The end of summer always puts me in a little bit of a funk – and that’s coming from someone who doesn’t love summer. I think I get flashbacks of the nerves and butterflies I would get for the first day of school. Or maybe it’s because the change in the weather and season is right around the corner, and change tends to scare us.
The inevitability of change is a universal truth. The seasons, attitudes, relationships, opinions, homes, jobs – they all change. Change can be good or bad, wanted or unwanted.
I view change in two different ways – it’s either moving way too quickly and is happening all at once, or it’s moving at an extremely slow pace and I’m growing impatient. I’ve always struggled with this, as many other people do. And we all handle and cope with change in different ways. I know that College Camille would have handled it much differently than present-day Camille.
Worrying is part of my nature. It’s a self-defense mechanism – if I can picture every single negative and terrible outcome of a situation, I can better prepare myself. Perfect example: A few summers ago, my family was visiting me while I was interning in New York City when they said they had some news to share. I immediately burst into tears in a restaurant, certain it was going to be horrific, terrible news. Turns out, it was really fantastic, awesome news (duh Camille). As much as I love to try to consider myself a “go-with-the-flow” person, in most cases like the one above, I’m really not.
And while my anxiety has dramatically improved since being first diagnosed many years ago, it’s still there lurking in the background.

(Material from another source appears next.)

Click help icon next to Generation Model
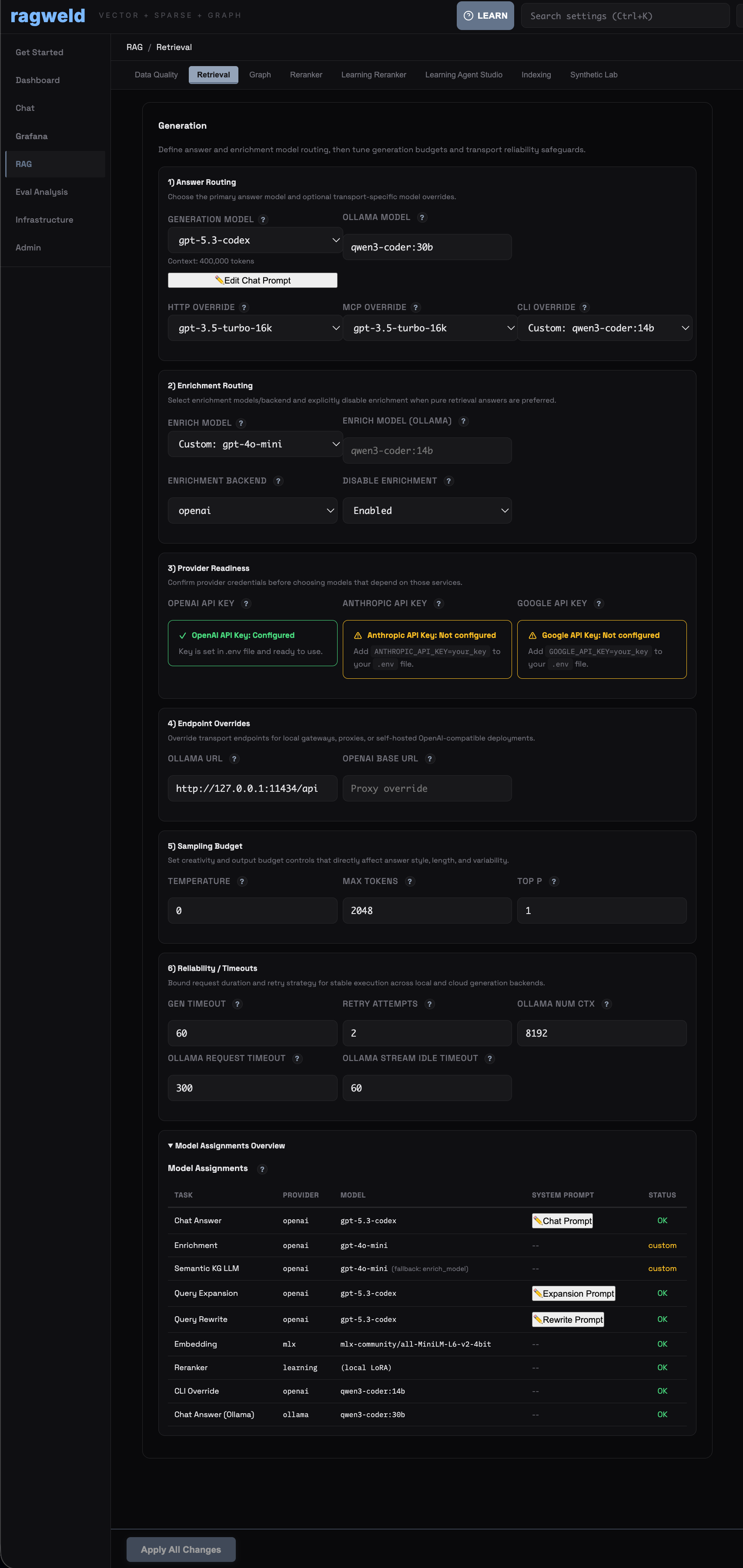 tap(263, 220)
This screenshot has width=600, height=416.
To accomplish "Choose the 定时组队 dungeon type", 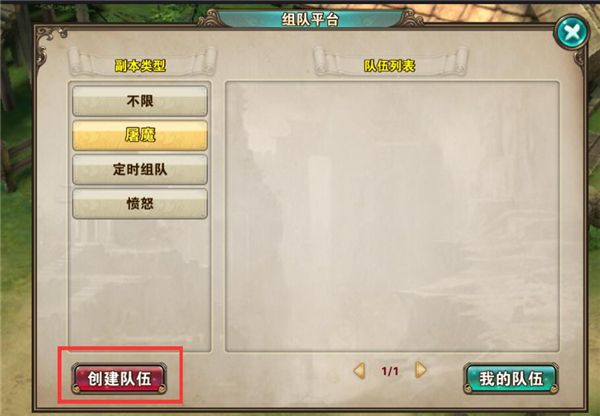I will tap(140, 169).
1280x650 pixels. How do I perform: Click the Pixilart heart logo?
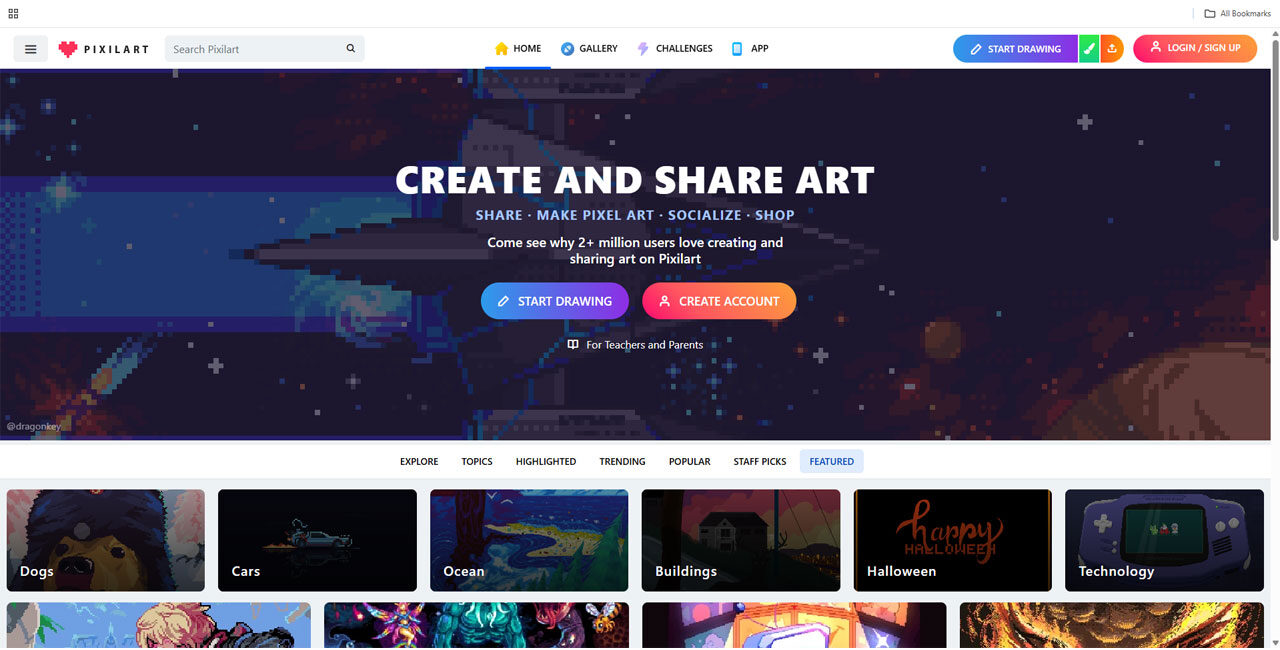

It’s taken me years to learn how to handle change, and now I handle it better than I ever have before. I’ve learned to accept and acknowledge change – I can’t fight it, I can’t change the change. In the past, the more I tried to ignore or resist it, the worse it got. I have to release control of the change, appreciate the positives, and move forward.
This post is stemming from a lot of new adjustments in my life and my friends lives right now. Many of my pals either have moved or are about to move to new cities, start new jobs – all great, wonderful and exciting things. But still pretty nerve-wracking and will take time to get used to. There are also so many other people who are just starting college or new schools. And if there’s one thing I can tell anyone who has just started college and is freaking out – it’s that everything will be OK, this is only temporary. Please trust me on this.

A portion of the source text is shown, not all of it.